1. The availability heuristic—Consumers base their predictions on the quickness and ease with which a particular example of an outcome comes to mind. If an example comes to mind too easily, consumers might overestimate the likelihood of its happening. For example, a recent product failure may lead consumers to inflate the likelihood of a future product failure and make them more inclined to purchase a product warranty.

2. The representativeness heuristic—Consumers base their predictions on how representative or similar the outcome is to other examples. One reason package appearances may be so similar for different brands in the same product category is that marketers want their products to be seen as representative of the category as a

whole.

3. The anchoring and adjustment heuristic—Consumers arrive at an initial judgment and then adjust it—sometimes only reluctantly—based on additional information.
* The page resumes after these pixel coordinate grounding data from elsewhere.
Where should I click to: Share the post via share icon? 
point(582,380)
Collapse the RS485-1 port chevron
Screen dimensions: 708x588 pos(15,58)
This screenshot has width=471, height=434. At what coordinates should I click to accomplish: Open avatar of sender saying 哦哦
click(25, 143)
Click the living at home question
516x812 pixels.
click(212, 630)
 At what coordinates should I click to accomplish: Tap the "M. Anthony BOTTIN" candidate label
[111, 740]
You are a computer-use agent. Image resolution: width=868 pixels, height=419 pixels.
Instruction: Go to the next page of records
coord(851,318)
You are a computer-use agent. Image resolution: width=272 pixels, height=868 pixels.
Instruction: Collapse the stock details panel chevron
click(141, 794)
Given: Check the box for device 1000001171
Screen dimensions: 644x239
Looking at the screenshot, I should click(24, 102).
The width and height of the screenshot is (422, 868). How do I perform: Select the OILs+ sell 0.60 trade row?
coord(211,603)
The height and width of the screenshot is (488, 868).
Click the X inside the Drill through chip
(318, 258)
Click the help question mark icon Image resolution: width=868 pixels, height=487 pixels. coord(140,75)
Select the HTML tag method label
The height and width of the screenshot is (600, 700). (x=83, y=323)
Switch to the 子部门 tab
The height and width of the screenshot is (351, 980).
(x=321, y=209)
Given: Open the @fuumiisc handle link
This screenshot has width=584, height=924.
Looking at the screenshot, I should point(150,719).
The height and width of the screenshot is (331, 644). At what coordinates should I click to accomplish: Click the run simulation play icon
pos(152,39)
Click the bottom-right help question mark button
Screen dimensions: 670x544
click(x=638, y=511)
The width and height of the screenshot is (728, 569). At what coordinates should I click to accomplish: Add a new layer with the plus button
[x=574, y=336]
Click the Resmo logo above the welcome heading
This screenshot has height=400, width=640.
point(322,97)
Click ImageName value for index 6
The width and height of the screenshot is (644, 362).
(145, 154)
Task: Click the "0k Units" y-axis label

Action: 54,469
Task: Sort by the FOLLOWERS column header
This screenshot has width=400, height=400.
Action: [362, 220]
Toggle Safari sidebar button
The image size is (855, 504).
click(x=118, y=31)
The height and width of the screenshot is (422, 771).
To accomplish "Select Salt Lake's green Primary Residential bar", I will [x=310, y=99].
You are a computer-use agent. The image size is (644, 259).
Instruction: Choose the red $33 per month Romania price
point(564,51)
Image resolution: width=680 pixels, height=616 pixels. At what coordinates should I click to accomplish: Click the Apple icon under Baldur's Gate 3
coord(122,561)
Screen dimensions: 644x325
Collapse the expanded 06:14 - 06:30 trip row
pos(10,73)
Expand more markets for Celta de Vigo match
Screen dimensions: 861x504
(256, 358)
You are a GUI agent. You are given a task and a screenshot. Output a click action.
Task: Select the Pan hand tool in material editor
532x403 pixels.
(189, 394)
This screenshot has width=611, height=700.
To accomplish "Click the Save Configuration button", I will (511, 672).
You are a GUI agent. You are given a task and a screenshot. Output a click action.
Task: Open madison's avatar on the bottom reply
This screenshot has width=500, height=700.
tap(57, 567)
For services marketers, a strong first impression is critical to establishing a favorable anchor so subsequent experiences will be interpreted in a more

favorable light.

Decision framing is the manner in which choices are presented to and seen by a decision maker. Mental accounting describes the way consumers code, categorize, and evaluate financial outcomes of choices. Mental accounting is based on a set of core principles:

1. Consumers tend to segregate gains. When a seller has a product with more than one positive dimension, it’s desirable to have the consumer evaluate each dimension separately. Listing multiple benefits of a large industrial product, for example, can make the sum of the parts seem greater than the whole.

2. Consumers tend to integrate losses. Marketers have a distinct advantage in selling something if its cost can be added to another large purchase. House buyers are more inclined to view additional expenditures favorably given the already high price of buying a house.

3. Consumers tend to integrate smaller losses with larger gains. The “cancellation” principle might explain why withholding taxes from monthly paychecks is less painful than making large, lump-sum tax payments—the smaller withholdings are more likely to be overshadowed by the larger pay amount.

4. Consumers tend to segregate small gains from large losses. The “silver lining” principle might explain the popularity of rebates on big-ticket purchases such as cars.